> [What needs to be done]:
Copy out all the lines below, swapping "bullet dot" for "bullet point" wherever it occurs and keeping everything else the same.

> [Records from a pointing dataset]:

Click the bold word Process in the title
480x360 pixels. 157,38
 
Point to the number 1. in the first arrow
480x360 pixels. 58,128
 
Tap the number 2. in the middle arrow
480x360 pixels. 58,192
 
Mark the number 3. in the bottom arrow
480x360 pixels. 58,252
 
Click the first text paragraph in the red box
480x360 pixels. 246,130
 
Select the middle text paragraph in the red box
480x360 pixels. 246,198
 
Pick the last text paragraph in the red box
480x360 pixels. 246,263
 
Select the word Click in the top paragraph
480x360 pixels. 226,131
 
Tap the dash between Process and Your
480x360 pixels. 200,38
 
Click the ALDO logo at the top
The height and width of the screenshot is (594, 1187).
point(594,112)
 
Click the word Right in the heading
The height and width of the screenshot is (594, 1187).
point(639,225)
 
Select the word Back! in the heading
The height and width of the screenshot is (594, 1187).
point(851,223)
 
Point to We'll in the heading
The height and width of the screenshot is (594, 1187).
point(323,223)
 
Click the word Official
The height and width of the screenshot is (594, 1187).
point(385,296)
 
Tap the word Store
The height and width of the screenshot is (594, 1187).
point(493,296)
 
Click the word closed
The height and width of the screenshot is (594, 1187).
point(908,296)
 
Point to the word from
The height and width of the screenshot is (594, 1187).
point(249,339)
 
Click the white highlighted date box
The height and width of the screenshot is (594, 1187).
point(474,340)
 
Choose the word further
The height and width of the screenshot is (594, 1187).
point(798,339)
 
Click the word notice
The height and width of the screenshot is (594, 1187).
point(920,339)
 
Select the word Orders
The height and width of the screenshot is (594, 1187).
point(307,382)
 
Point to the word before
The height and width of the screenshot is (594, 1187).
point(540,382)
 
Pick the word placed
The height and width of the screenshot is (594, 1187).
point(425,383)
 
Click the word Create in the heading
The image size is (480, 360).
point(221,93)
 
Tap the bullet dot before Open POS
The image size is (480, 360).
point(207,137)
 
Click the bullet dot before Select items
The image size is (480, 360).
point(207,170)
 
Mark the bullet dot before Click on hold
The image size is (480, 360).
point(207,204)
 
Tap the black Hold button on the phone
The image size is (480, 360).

> [Output]:
Click the bold word Process in the title
480x360 pixels. 157,38
 
Point to the number 1. in the first arrow
480x360 pixels. 58,128
 
Tap the number 2. in the middle arrow
480x360 pixels. 58,192
 
Mark the number 3. in the bottom arrow
480x360 pixels. 58,252
 
Click the first text paragraph in the red box
480x360 pixels. 246,130
 
Select the middle text paragraph in the red box
480x360 pixels. 246,198
 
Pick the last text paragraph in the red box
480x360 pixels. 246,263
 
Select the word Click in the top paragraph
480x360 pixels. 226,131
 
Tap the dash between Process and Your
480x360 pixels. 200,38
 
Click the ALDO logo at the top
The height and width of the screenshot is (594, 1187).
point(594,112)
 
Click the word Right in the heading
The height and width of the screenshot is (594, 1187).
point(639,225)
 
Select the word Back! in the heading
The height and width of the screenshot is (594, 1187).
point(851,223)
 
Point to We'll in the heading
The height and width of the screenshot is (594, 1187).
point(323,223)
 
Click the word Official
The height and width of the screenshot is (594, 1187).
point(385,296)
 
Tap the word Store
The height and width of the screenshot is (594, 1187).
point(493,296)
 
Click the word closed
The height and width of the screenshot is (594, 1187).
point(908,296)
 
Point to the word from
The height and width of the screenshot is (594, 1187).
point(249,339)
 
Click the white highlighted date box
The height and width of the screenshot is (594, 1187).
point(474,340)
 
Choose the word further
The height and width of the screenshot is (594, 1187).
point(798,339)
 
Click the word notice
The height and width of the screenshot is (594, 1187).
point(920,339)
 
Select the word Orders
The height and width of the screenshot is (594, 1187).
point(307,382)
 
Point to the word before
The height and width of the screenshot is (594, 1187).
point(540,382)
 
Pick the word placed
The height and width of the screenshot is (594, 1187).
point(425,383)
 
Click the word Create in the heading
The image size is (480, 360).
point(221,93)
 
Tap the bullet point before Open POS
The image size is (480, 360).
point(207,137)
 
Click the bullet point before Select items
The image size is (480, 360).
point(207,170)
 
Mark the bullet point before Click on hold
The image size is (480, 360).
point(207,204)
 
Tap the black Hold button on the phone
The image size is (480, 360).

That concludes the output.